#### PROBLEMS TO SOLVE
A) List every value of LC_CTYPE that the passage on the LC_CTYPE locale names.
B) Translate this sentence from the passage on the LC_CTYPE locale into Spanish: "A character encoding maps each character of a given character set to a byte sequence suitable for storing or transmitting the character."
C) Reproduce the passage on the LC_CTYPE locale from "LC_CTYPE=POSIX" up to and including "by all parts.".

#### TEXT FOR ANALYSIS
The character encoding locale LC_CTYPE
instructs programs which character encoding to assume for text input and to
use for text output. A character encoding maps each character of a given
character set to a byte sequence suitable for storing or transmitting the
character.
The OpenBSD base system supports two
locales: the default of LC_CTYPE=C
selects the
US-ASCII character set and encoding, treating the bytes 0x80 to 0xff as
non-printable characters of application-specific meaning.
LC_CTYPE=POSIX
is an alias for
LC_CTYPE=C
. The alternative of
LC_CTYPE=en_US.UTF-8
selects the UTF-8 encoding of
the Unicode character set, which is supported by many parts of the system,
but not yet fully supported by all parts.
If the value of LC_CTYPE
ends in
‘.UTF-8
’, programs in the
OpenBSD base system ignore the beginning of it,
treating for example zh_CN.UTF-8 exactly like en_US.UTF-8. Programs from
packages(7) may however make a difference. If the value of
LC_CTYPE
is unsupported, programs and libraries in
the OpenBSD base systems fall back to
LC_CTYPE=C
.

#### DATASET

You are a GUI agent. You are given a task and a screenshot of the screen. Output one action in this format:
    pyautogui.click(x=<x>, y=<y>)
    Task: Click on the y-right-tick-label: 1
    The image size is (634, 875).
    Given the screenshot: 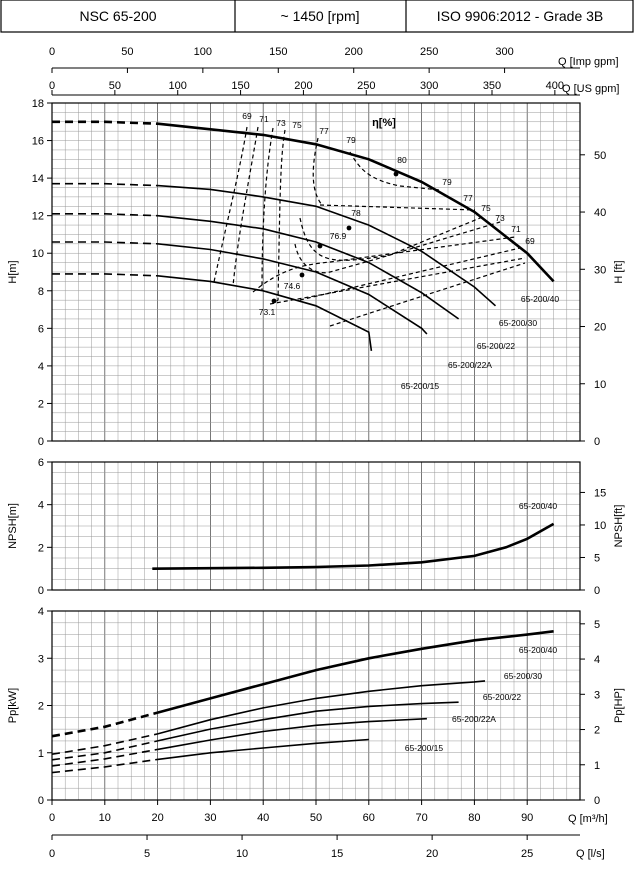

#### SET OF ANSWERS
A)
- C
- POSIX
- en_US.UTF-8
- zh_CN.UTF-8

B) Una codificación de caracteres asigna a cada carácter de un conjunto de caracteres dado una secuencia de bytes adecuada para almacenar o transmitir el carácter.

C)
LC_CTYPE=POSIX
is an alias for
LC_CTYPE=C
. The alternative of
LC_CTYPE=en_US.UTF-8
selects the UTF-8 encoding of
the Unicode character set, which is supported by many parts of the system,
but not yet fully supported by all parts.